Friday, July 28, 2006

OK seriously, women's development

Gender and women’s development in Honduras is a big issue. It would be pretty noticeable for me even if all the NGOs weren’t talking about it, because the gender roles are so much more defined than what I’m used to. Coming directly from the states I would have thought of this as innately bad, because that is what has become mainstream knowledge for us. However, in certain ways, especially in the rural areas, you can see how the system makes sense to them. Women cook and clean and raise kids because almost all of the paying work available is very physical work. More do home-oriented small businesses such as bake or run a pulpería (mom and pop store), but these are usually just part-time. At least somebody in the family is sure to dedicate themselves to child-raising, as opposed to in the United States, where this job is in many cases usurped by TV and video games, extremely poor substitutes for the presence of a real parent. It certainly shows in their family unity.

To be honest we could use some of this ethic in the states, where the women's movement has blown by its objective and passed into the realm of Victim of Commercial Culture. It seems to me we failed to create an environment where women feel free to determine their own destiny and now, instead of being told they have to marry and have children to be successful in life, they are told they have to work as many hours as a man and make lots of money and buy lots of things.... to be successful in life. I don't know how qualified I am to say this, being a man and all, but it seems to me that if what a woman wants to do is raise children, that should be cool too. SOMEBODY has to do it. I'd certainly pitch in as a husband or even stay at home if I had a professional wife who loved her job too much to leave it, but at the moment we are definitely putting families on the back burner. Sorry for the tangent, but I had to say it (ask Maya, she knows).

Back to Honduras: so although I wouldn't hesitate a moment in saying they often have more family togetherness than we do in the states, the situation for women certainly isn't all roses. First of all, the problem, in my opinion, isn't that they are staying at home and raising children or doing family businesses or cooking or cleaning or whatever. On the contrary, many women are apparently happy in their roles because they feel useful and needed (no illusion for sure, the women do ALL the heavy lifting in this society). They don't have washing machines and ovens and tv dinners and vacuum cleaners and TV to keep the kids busy, so they have a full job all day long. They also take a lot of pride in their work, and the times I have tried to help out in ¨women's business¨ such as cooking or cleaning when there was already someone else doing it have mainly resulted in embarassment for both parties involved.

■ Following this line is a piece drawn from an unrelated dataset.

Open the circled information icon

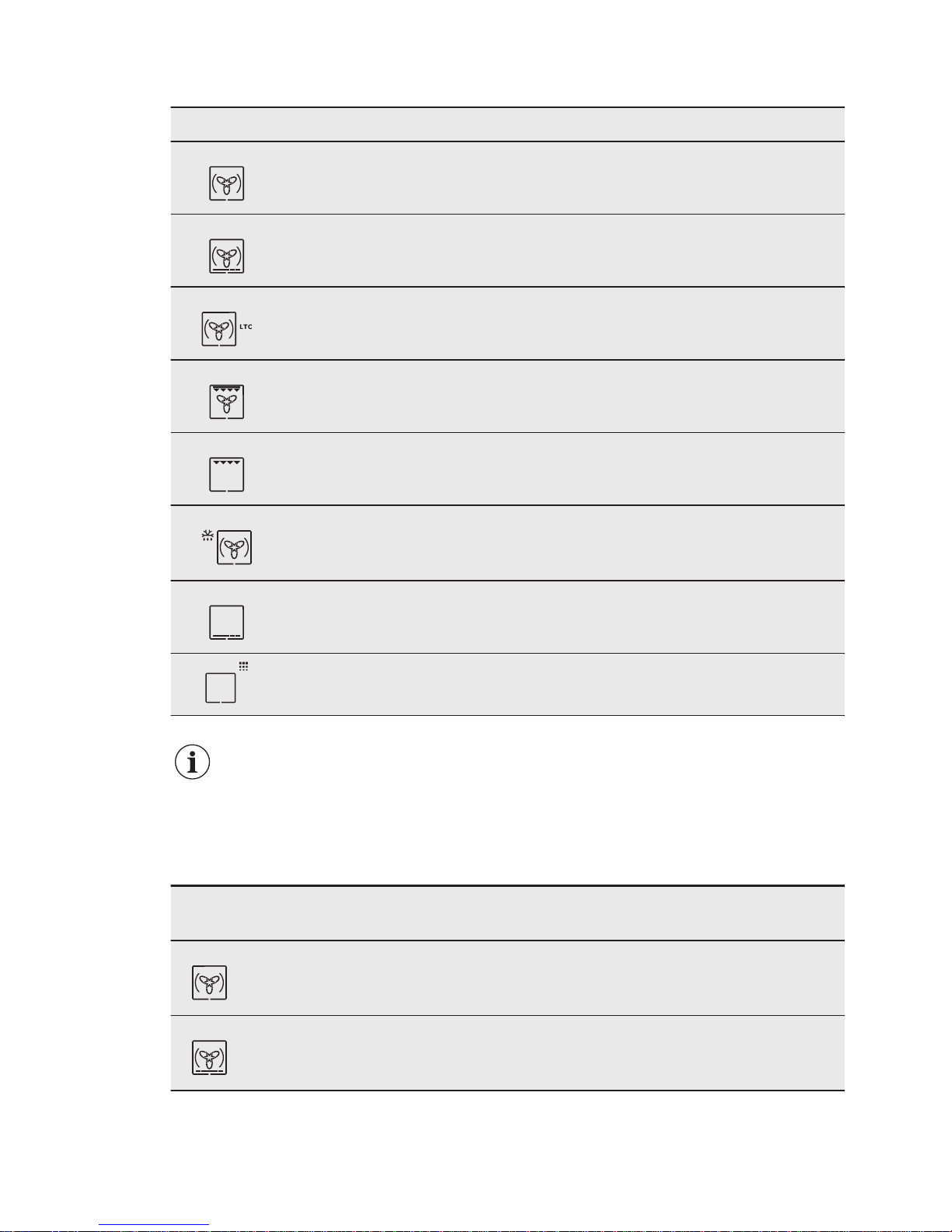point(193,763)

The problem, then, is not that women do all these jobs and not really much of anything else, but that they don't really have any say in the matter. The patriarchal fathers are expected to ¨keep control¨of their house and their woman (even though they contribute essentially nothing to it besides money) and they often do so in a way that isn't respectful to the voice of the women. There are no statistics available I'm sure that could be remotely accurate with regards to domestic violence. The machismo culture demands of a man that he rule with force, because a REAL man doesn't ask questions, he gives orders. A man saying thanks to his wife for bringing him coffee? Not likely.

Ironically, there also exists an active pressure for men to cheat on their wives. It's not like they don't know it's bad, but it is certainly one of the best ways for a guy to prove his manliness to his male buddies. Someone who has various women is often looked upon with respect, if not awe. When you consider the way women are looked upon who dare to cheat (or even, sometimes, to have more than one boyfriend in their life), this blatant double standard becomes immediately obvious.

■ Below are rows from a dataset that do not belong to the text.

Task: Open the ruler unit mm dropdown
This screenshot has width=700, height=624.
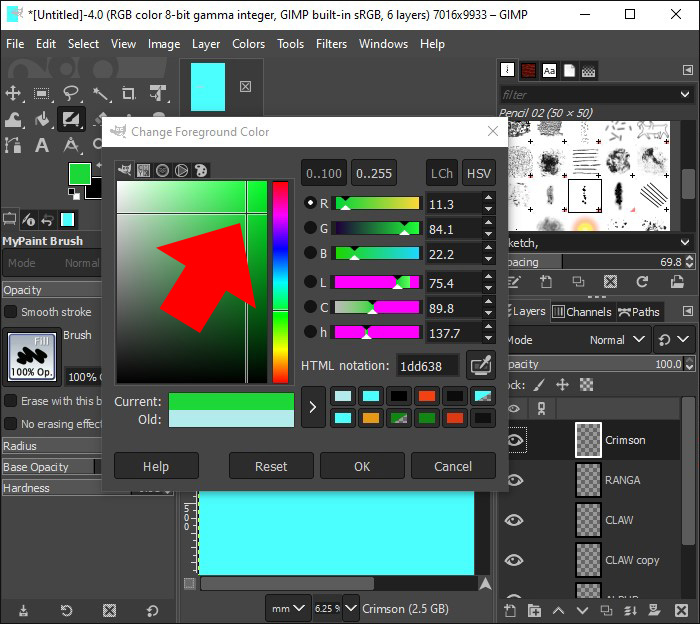Action: click(x=288, y=608)
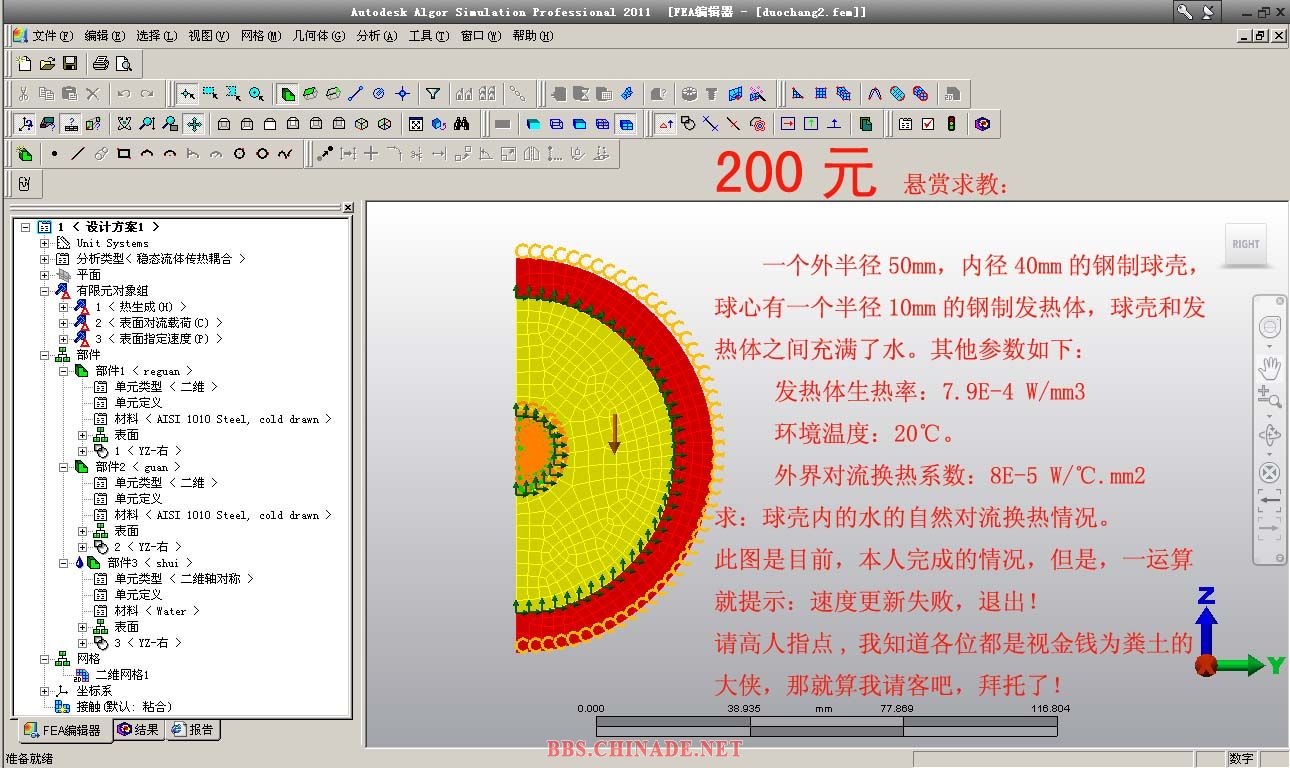Screen dimensions: 1290x768
Task: Open the print preview icon
Action: (124, 64)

I've thought a lot about what I could possibly do with regards to women's development, but as a male, it is really really hard. I didn't notice this as much until a couple months ago, when Nicole, one of the previous volunteers in El Despoblado, came to visit her old friends from the area, a group of women that I have talked to a fair amount (the son of one of them is a fairly good friend of mine). The easy trust and friendship that she had with these women blew me away. It made me realize more clearly how reserved and even tense the older women are when talking or working with me. With women my age, it's hard to keep track of the work through all the flirting. I have tried to work through this with basically no success. It's interesting, because female volunteers often complain about the difficulties they have of working with men who aren't really disposed to take their ideas seriously. Whereas they miss out on one half of the society's activities, I miss out on the other half, and I'm not entirely convinced I have the better deal, even though being a guy helps a lot for working with the male-heavy community organizations. The women are just AWESOME. I look at the 50 year old Honduran doñas who have raised 8 children and held their house together for more than thirty years and still go about their daily lives with a cheerfulness and lack of complaint that absolutely puts the men to shame, and I am awed.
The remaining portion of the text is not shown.